So let’s look at one more vendor, Collibra:
They’ve swapped out one of DAMA’s dimensions for another one entirely (integrity replacing timeliness).
The trend continues. Consulting powerhouse Deloitte uses DAMA’s dimensions, but PriceWaterhouseCooper replaces "uniqueness" with "integrity." So you know that some companies have paid big money for those non-DAMA data quality dimensions.
Smaller consulting firms don’t feel constrained by DAMA either. Smartbridge and Idenhaus both only have four dimensions shared with DAMA, and Idenhaus decided to go with just five dimensions overall.
But! These are just consultants and vendors. Consultants and vendors say lots of things.
What are people actually doing?
Private corporations don’t love putting their internal documents on the internet for some reason, so we’ll look at some government entities from several countries instead.
Let’s start with the United States, where your author is based.
The US Department of Justice has 4 core data quality indicators, plus an additional 10 suggested “contextual dimensions” that may or may not be applicable to any given data.1 The Bureau of Labor Statistics, just down the road both metaphorically and literally, has 6.2 And the Department of the Interior goes big with 11.3
Down under, the Australian Bureau of Statistics recognizes seven data quality dimensions.4 The (Australian) state of Victoria also recognizes seven,5 but five of them are different from the ABS’s seven. The two they have in common are from DAMA.
Congratulations to the government of Canada, which uses the same set of 6 dimensions in two different places.6 But the unity fails when we look at the National Pollutant Release Inventory, which has seven dimensions,7 only four of which are shared with the other set. So close yet so far.
But there is another source we can investigate: academic research. Maybe the paper-writing types have come up with something that just hasn’t caught on in practice yet?
Jayawardene, Sadiq, & Indulska seems to strike a balance at eight “main clusters”10 of dimensions, but three of those have a two-part name where both parts of the name are definitely used as separate dimensions by other people, so arguably those 8 dimensions could also be considered 11 dimensions.
Here is what’s happening to cause this situation: people are making things up.
They have to. Data quality dimensions aren’t based on any concrete concepts that can be universally applied to datasets or industries. The three dimensions of physical space are real; the dimensions of data quality are not.
Data quality dimensions are, instead, incredibly malleable concepts that your average marketer/manager/researcher can hammer into any form they want.
Problems arise when you try to treat data quality dimensions as something more than what they are. They’re a flexible tool that’s useful for thinking about and representing data quality on several fronts; they’re not some fundamental property of the data.
You need to know why and how you’re using data quality dimensions. You can’t just grab a list off the internet and go.

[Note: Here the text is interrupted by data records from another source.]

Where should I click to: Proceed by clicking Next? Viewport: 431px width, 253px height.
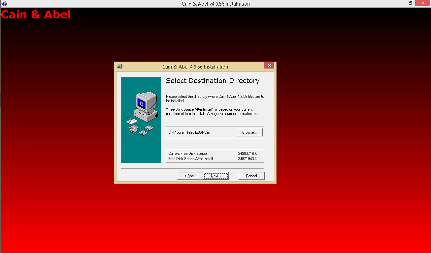pyautogui.click(x=216, y=176)
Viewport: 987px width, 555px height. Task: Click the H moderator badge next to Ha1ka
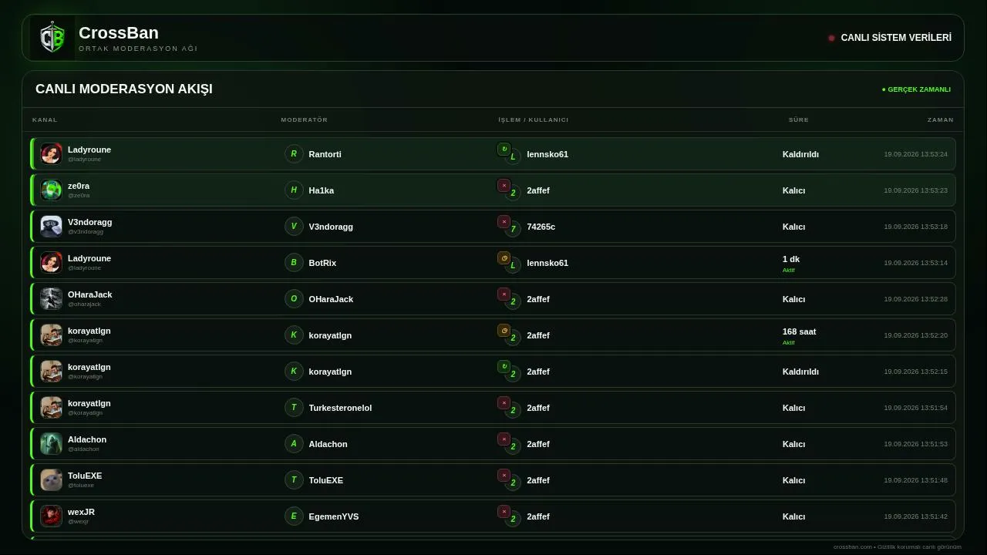(294, 190)
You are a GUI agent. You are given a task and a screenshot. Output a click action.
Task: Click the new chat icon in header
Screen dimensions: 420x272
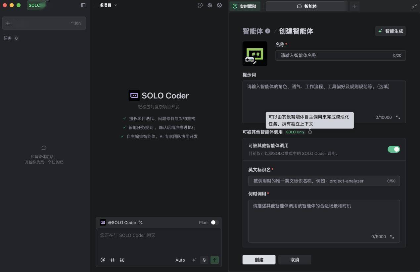(200, 5)
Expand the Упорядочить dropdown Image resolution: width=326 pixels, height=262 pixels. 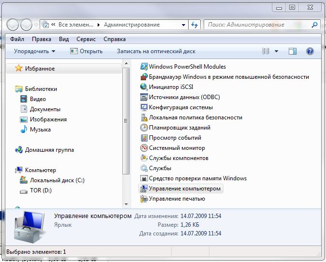tap(34, 51)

Here are the three main reasons to use data quality dimensions:
We will now discuss each of these.
“Sounding cool” is a legitimate use for data quality dimensions. You could also describe it as “internal marketing,” if you want to be formal about it.
If you’re working on data quality, you’re probably convinced of its value. You also understand what it is: the types of problems that your data has, down to specific examples, what it affects, why it matters.

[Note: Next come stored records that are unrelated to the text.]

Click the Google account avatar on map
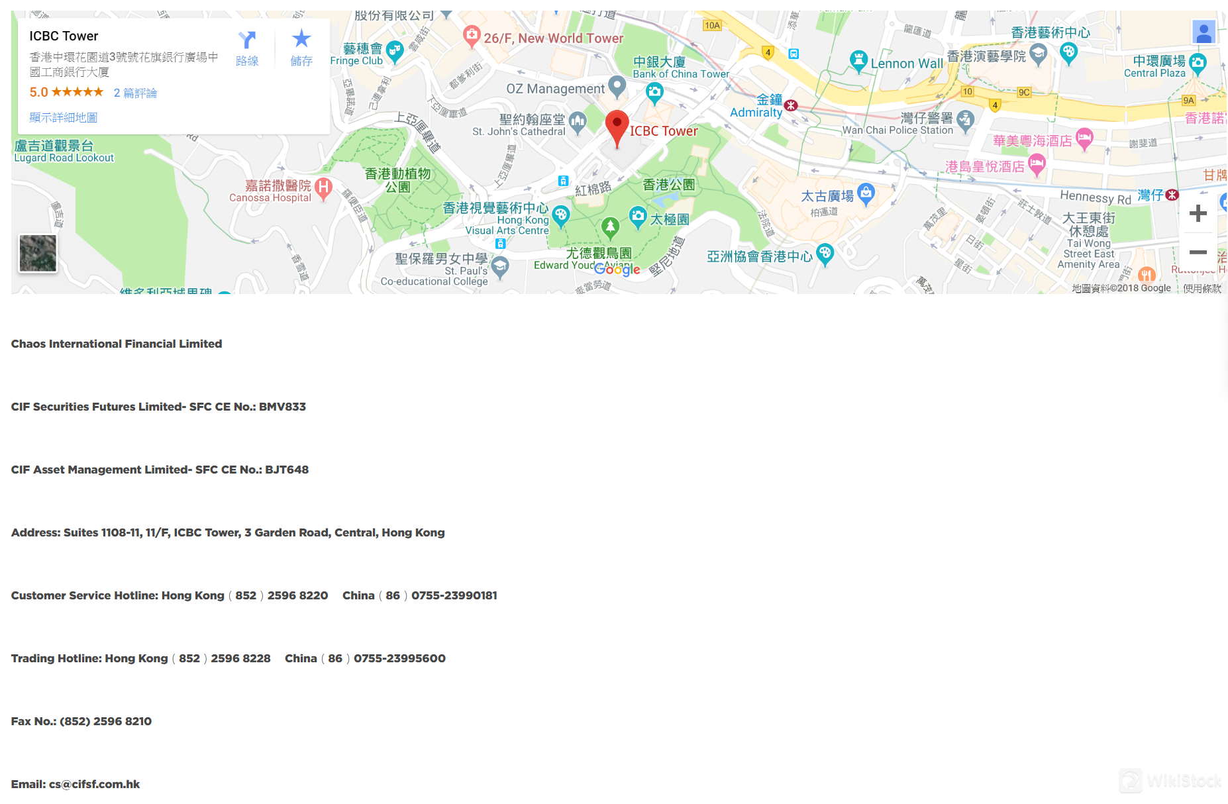This screenshot has width=1228, height=804. (x=1203, y=32)
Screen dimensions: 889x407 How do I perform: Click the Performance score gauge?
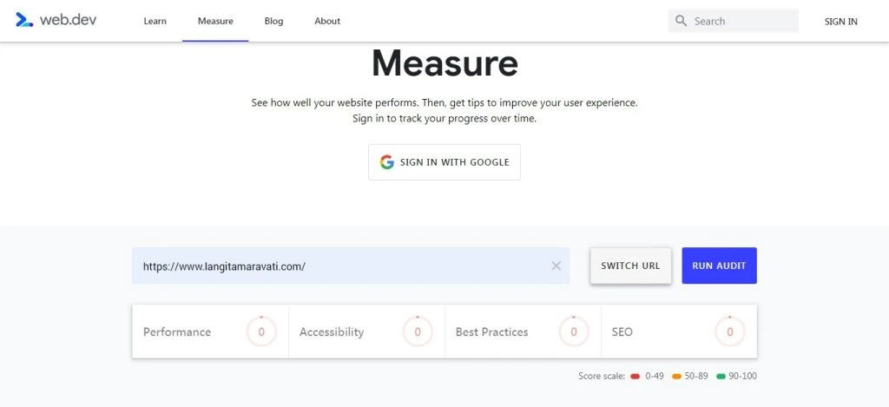pos(261,332)
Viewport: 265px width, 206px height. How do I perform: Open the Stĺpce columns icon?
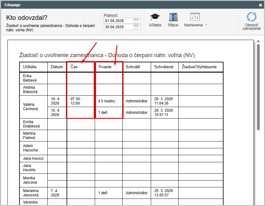click(173, 17)
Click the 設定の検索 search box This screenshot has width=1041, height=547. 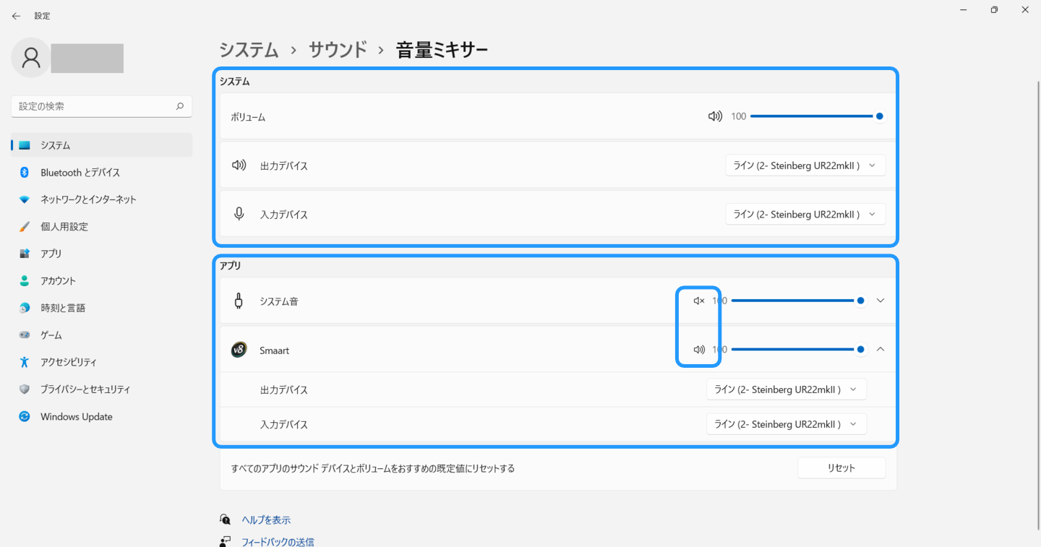tap(95, 106)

A lot of people in your organization don’t know about it and don’t care. Unfortunately, you probably need their help in one way or another:
Which of these is better:
Option A: You explain data quality to them. You give several examples of bad data quality and how it has affected the organization. You describe the cumulative impacts of the bad data quality you have had. There are so many words.
Option B: You present them a graphic with the meaningful-sounding title of “Dimensions of Data Quality.” It has beautiful yet alarming gauges for each dimension showing how your company is falling short and only giving you time/buy-in/cash/employment can save it. Each dimension is a single word that the vast majority of viewers will have a mental image for already.

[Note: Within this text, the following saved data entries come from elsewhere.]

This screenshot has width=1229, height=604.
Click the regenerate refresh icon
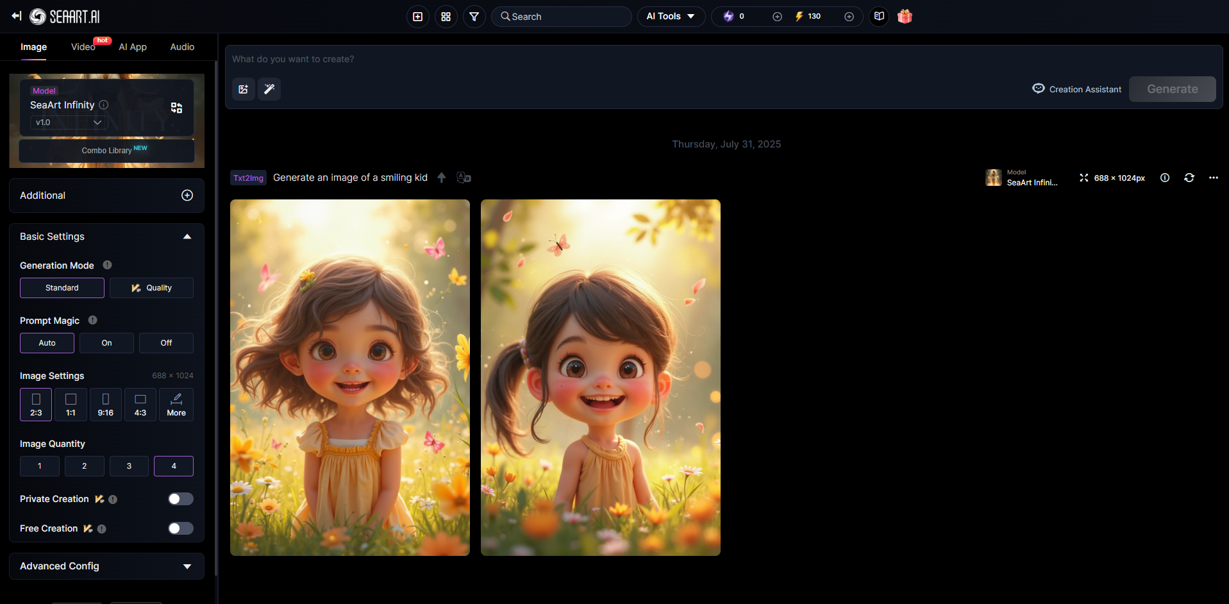1189,178
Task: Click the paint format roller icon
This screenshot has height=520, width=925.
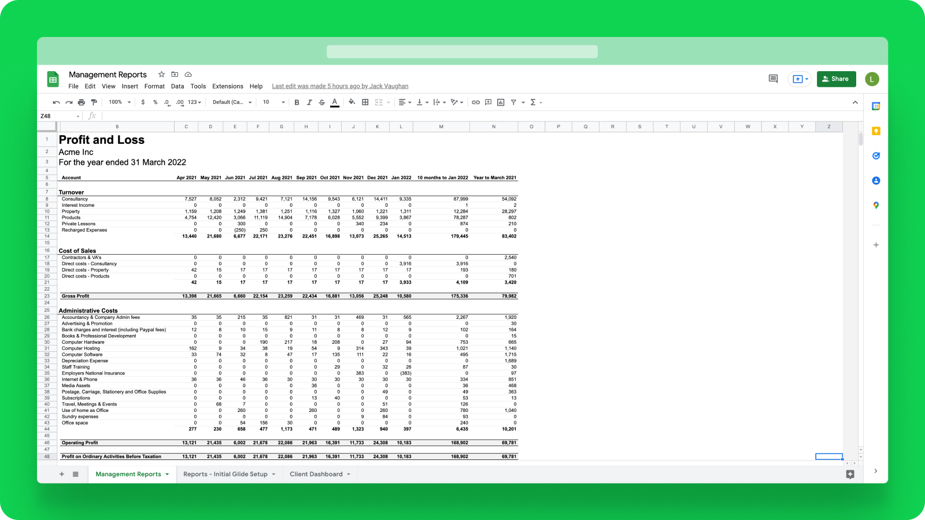Action: [94, 102]
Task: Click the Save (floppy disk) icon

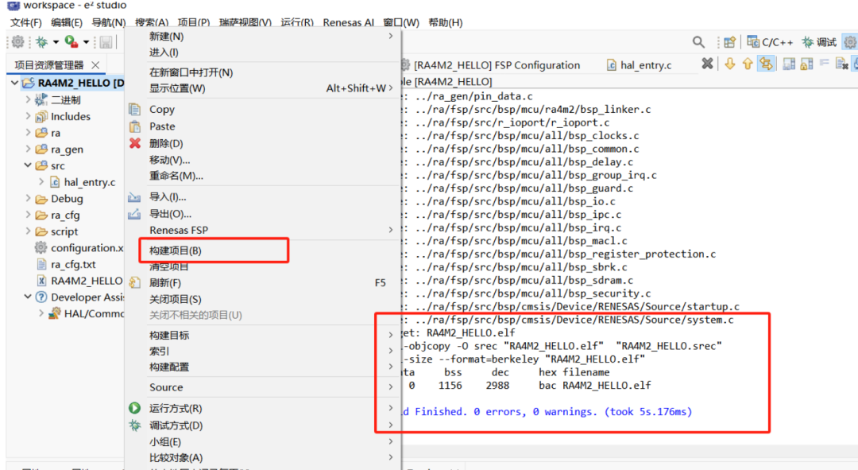Action: tap(106, 42)
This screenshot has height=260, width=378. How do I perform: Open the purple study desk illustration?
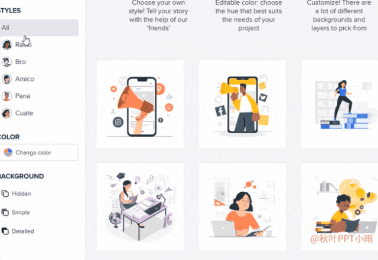click(x=140, y=206)
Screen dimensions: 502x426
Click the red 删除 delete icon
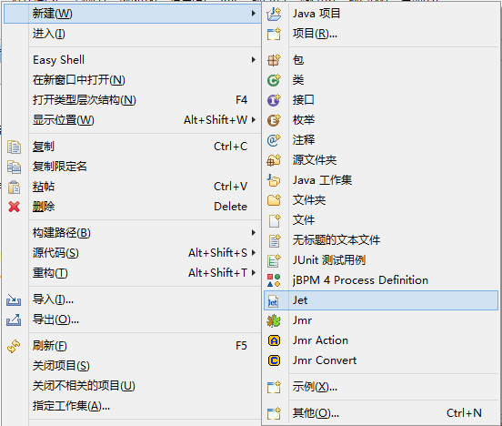14,207
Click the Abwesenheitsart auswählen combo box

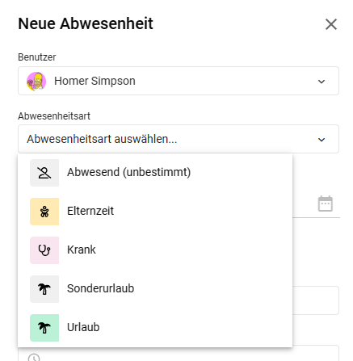pyautogui.click(x=179, y=139)
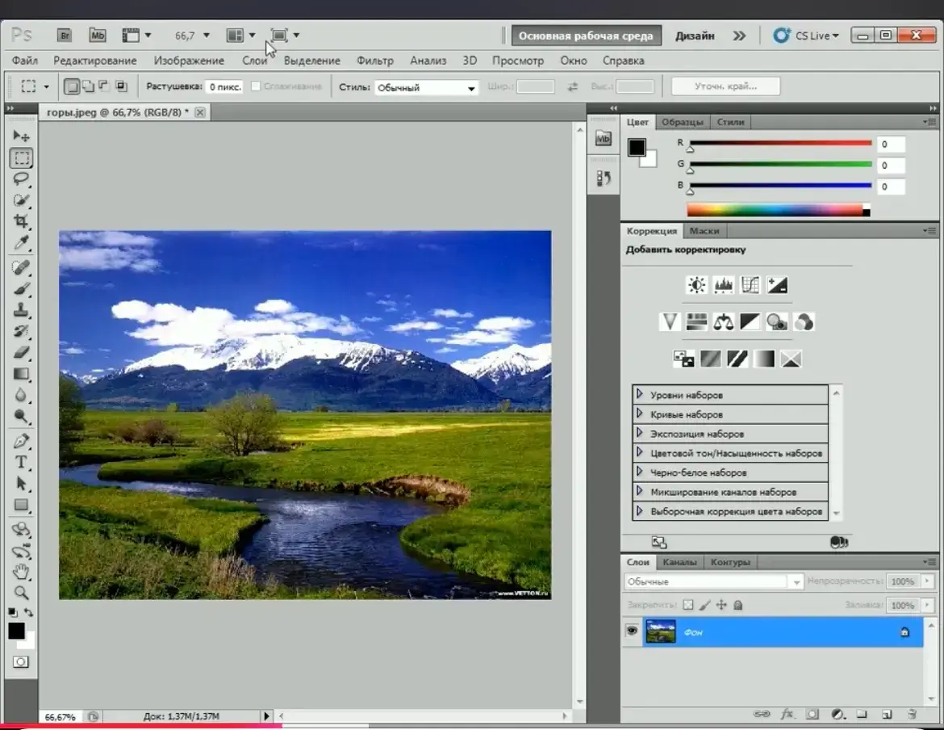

Of course, this is a trick question, and the answer is “both together.” Assuming you can get your audience to pay attention to you.
But that’s a big assumption.
If you’re trying to get through to someone who is on their phone through the entire meeting, or who won’t read an email with more than one sentence, you want dimensions.
Looking at these, you might be thinking: the dimensions are exactly the same as your non-dimensional examples but phrased more succinctly.
Yes. Exactly. You’re using data quality dimensions as a marketing tool, to build understanding of and support for data quality and your projects within the company.
Data quality can be complex even for relatively simple datasets. With complex data, there’s a lot to keep track of.
Data quality dimensions help you divide everything into more manageable pieces, so you can deeply consider different angles without losing track of everything else.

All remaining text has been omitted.